Mercer Wealth, which globally has $160 billion in AUM, plans to boost its AUM in the region to $2-$3bn in the next 2-3 years from the present $1bn, said Yasir AbuShaban, a Dubai-based principal with Mercer Wealth.

Within the next two to three years, we are looking at reaching $2 to $3 billion as a conservative estimate and we do see an opportunity to do so,” said Mr AbuShaban.

Mercer does not directly make investments, but allocates clients’ money they have discretion to, to professional asset managers. They also provide advice to clients.

“We have buying power. We can negotiate on their (client’s) behalf with asset managers to provide them lower fees than they otherwise would have to get on their own,” he added.

Mercer Wealth’s clients include sovereign wealth funds, family offices, and insurance companies among others.

From its office in Dubai, Mercer also looks after Africa, India and Turkey, where they also see opportunity for growth.

Wealth creation in Middle East and Africa (MEA) grew 8.5 per cent to $8.1 trillion last year from $7.5tn in 2015, higher than last year’s global average of 6 per cent and the second-highest growth in a region after Asia-Pacific which grew 9.9 per cent, according to consultancy Boston Consulting Group (BCG). In the region, where wealth grew just 1.9 per cent in 2015 compared with 2014, a pickup in oil prices has helped in wealth generation.

BCG is forecasting MEA wealth will rise to $12tn by 2021, growing at an annual average of 8 per cent.

Drivers of wealth generation in the region will be split evenly between new wealth creation and growth of performance of existing assets, according to BCG.

Another general trend in the region is clients’ looking for a comprehensive approach to investing, according to Mr AbuShaban.

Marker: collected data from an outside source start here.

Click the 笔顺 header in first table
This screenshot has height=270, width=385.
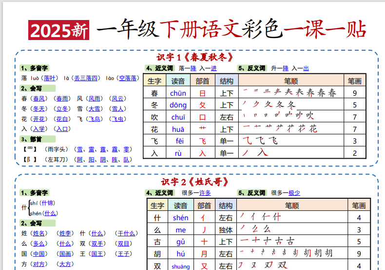coord(291,81)
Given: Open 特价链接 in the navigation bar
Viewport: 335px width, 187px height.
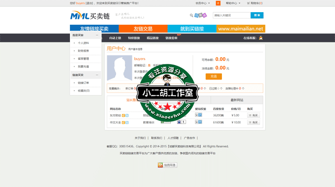Looking at the screenshot, I should pyautogui.click(x=134, y=38).
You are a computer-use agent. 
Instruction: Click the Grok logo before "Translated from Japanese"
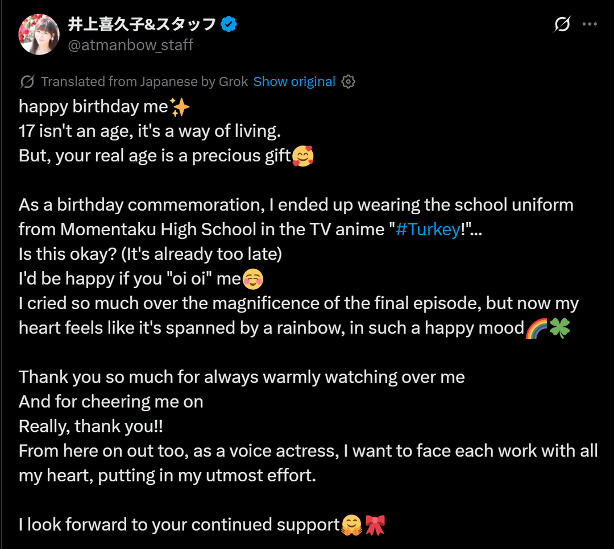tap(27, 82)
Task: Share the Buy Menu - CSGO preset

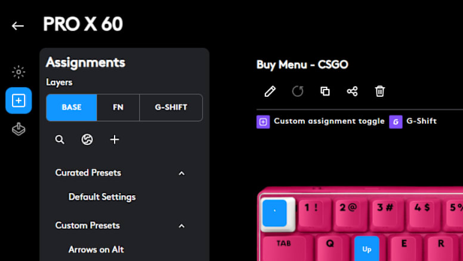Action: pos(352,91)
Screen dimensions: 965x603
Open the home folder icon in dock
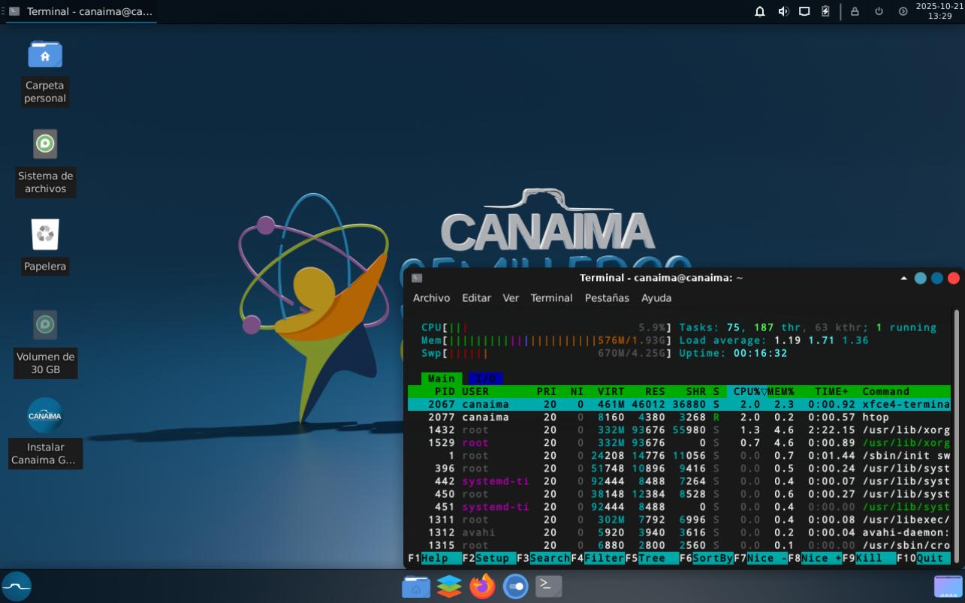pyautogui.click(x=416, y=586)
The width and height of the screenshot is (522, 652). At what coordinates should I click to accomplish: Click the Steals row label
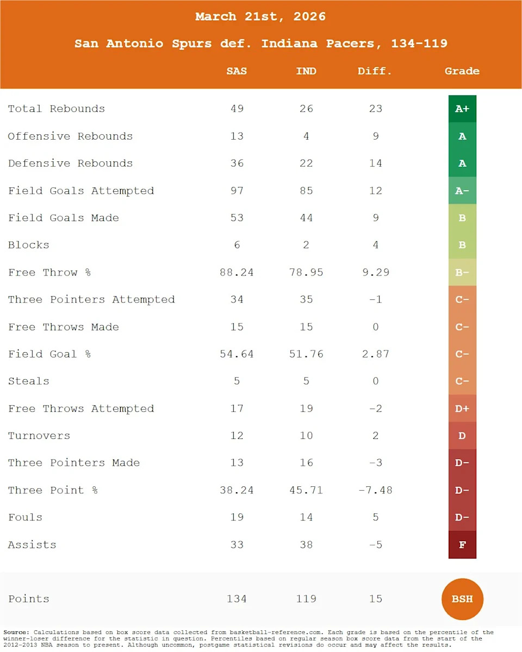(29, 381)
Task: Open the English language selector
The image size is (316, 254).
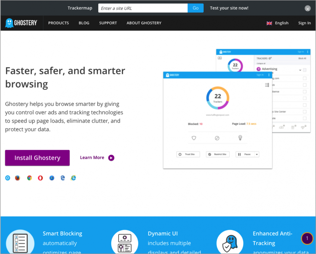Action: (x=277, y=23)
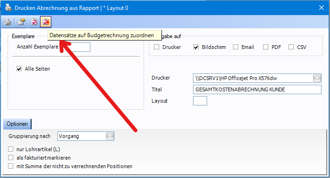Toggle the Alle Seiten checkbox
This screenshot has height=178, width=330.
tap(19, 69)
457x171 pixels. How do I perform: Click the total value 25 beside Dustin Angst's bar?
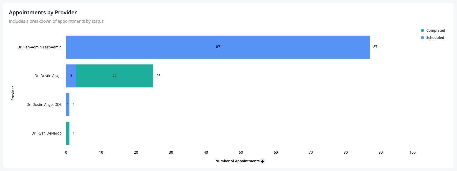coord(158,76)
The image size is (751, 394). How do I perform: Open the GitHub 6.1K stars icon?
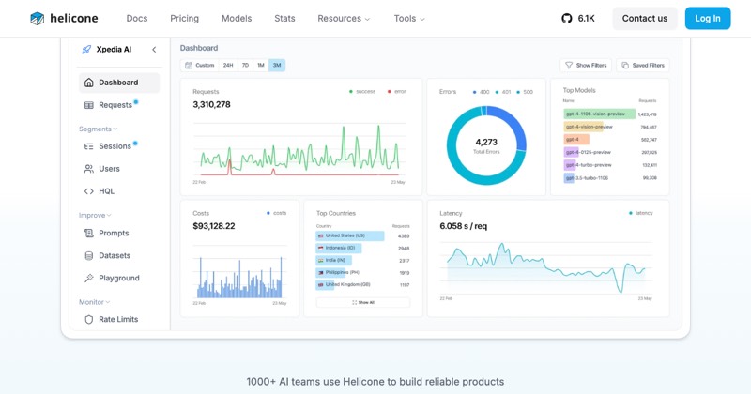[x=567, y=19]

“Institutional investors or some of the families are seeing a slowdown in the available capital they have to invest and in that sense they are looking at optimizing the way they manage their portfolios and making sure they are not investing haphazardly and different parts of their investment are working together,” said Mr AbuShaban.

Some clients also have a higher appetite for risk, given the low interest-rate environment that does not provide enough yield for some institutional investors. These clients are keen to invest in illiquid assets, such as private equity and infrastructure.

“What we have seen is a desire for higher returns in what has been a low-return environment specifically in various fixed income or bonds,” he said.

“In this environment, we have seen a de facto increase in the risk that clients are taking in things like illiquid investments, private equity investments, infrastructure and private debt, those kind of investments were higher illiquidity results in incrementally higher returns.”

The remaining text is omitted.